Should I start singing the song? R-E-S-P-E-C-T. You know the one. The one you start singing in the car with the windows down… or maybe it’s the one that you sing to your kiddos when they say just the wrong thing. Either way, that song speaks some truth.
If my two girls learn anything from me, I hope it’s that they learn how to respect. Respect others, respect their parents, and how to respect THEMSELVES.
Respect starts with decisions. Choices. Choosing what to say and when to say it. Knowing when to hold back and when to tell it like it is.
Our daughters need to know how to make choices.
Teaching them how to stop, think about the consequence of their choice, and then move forward with the best possible decision is how we grow young girls into strong women.

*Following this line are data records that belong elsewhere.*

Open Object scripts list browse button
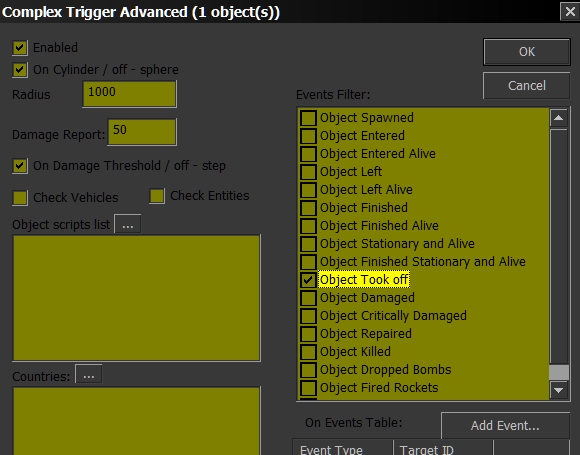The height and width of the screenshot is (455, 580). click(128, 224)
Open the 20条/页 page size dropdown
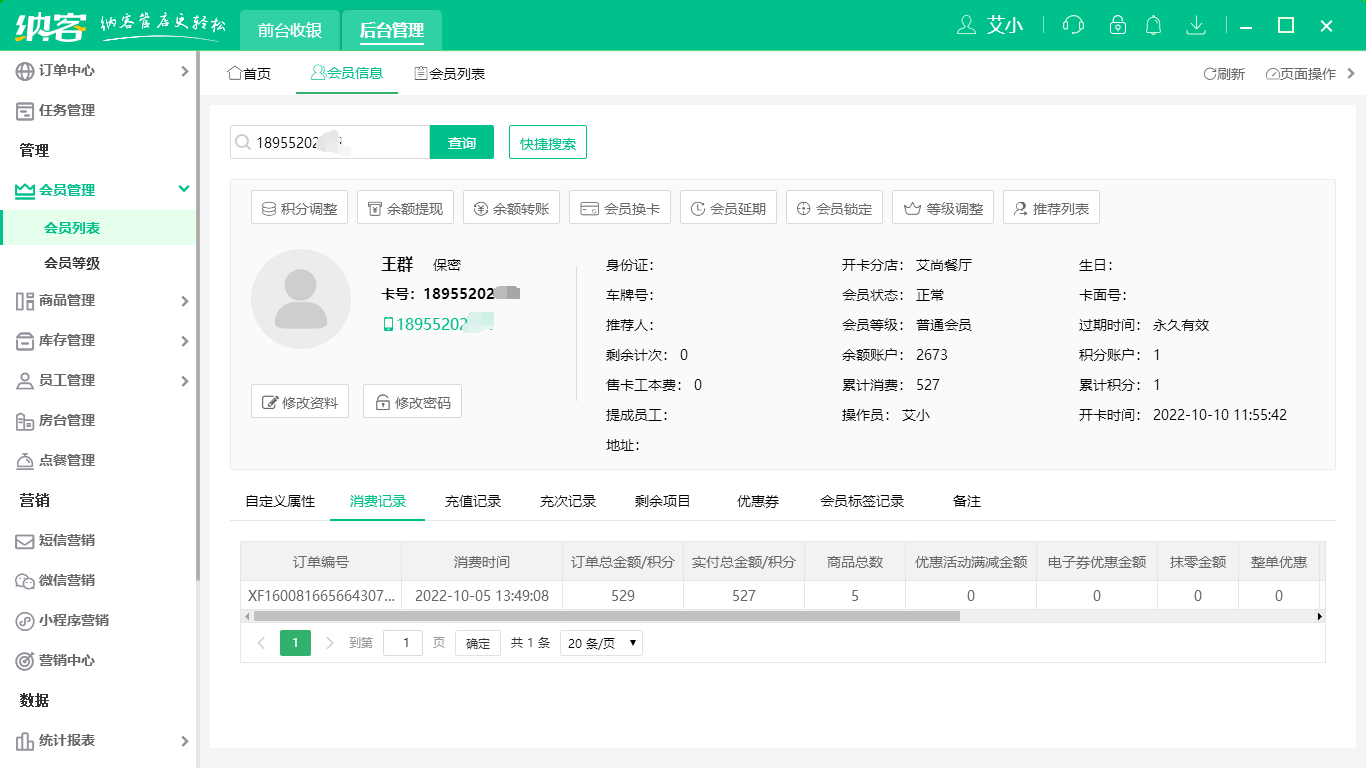Viewport: 1366px width, 768px height. tap(600, 643)
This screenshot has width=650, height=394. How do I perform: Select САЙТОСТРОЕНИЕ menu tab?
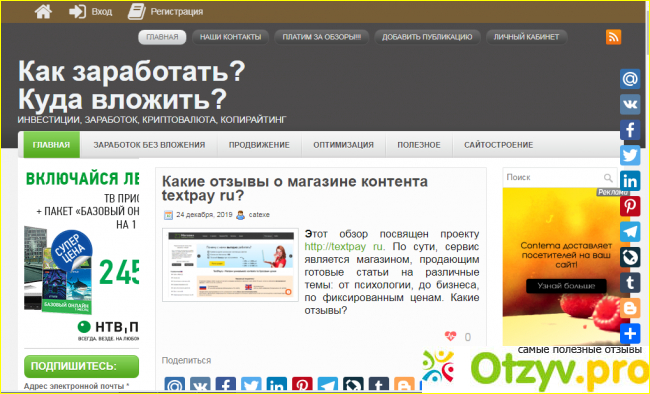click(x=499, y=145)
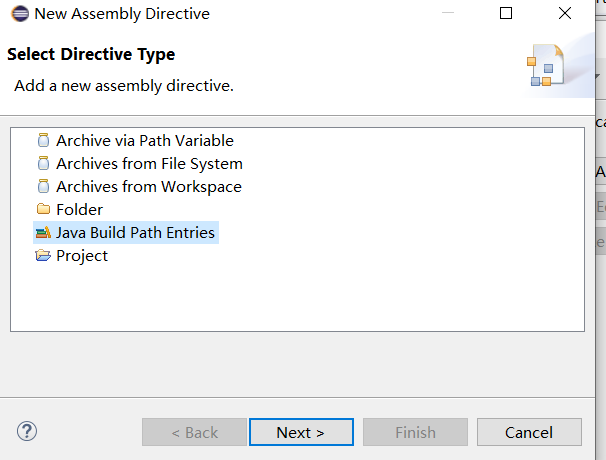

This. World. Needs. Strong. Women.
And when their choices aren’t the best, learn from them. Pause, breathe, and reflect. They need to know how to think about others. Consideration. Understand perspective. When people are unkind or mistreat them, I want them to respect themselves enough to know when to walk away but also when to not take it anymore… when to cut ties… when to choose better.
But really, our daughters are the future and if we can make these girls see that they can be ANYTHING they want to be.. that they can be powerful and humble at the same time… that they are resilient beyond measure… that they will overcome challenges but should do so with GRACE… then there’s no limit to how wonderful they will be.
Let’s always push them to be better… and always lift them up with a mindset of self-confidence and independence.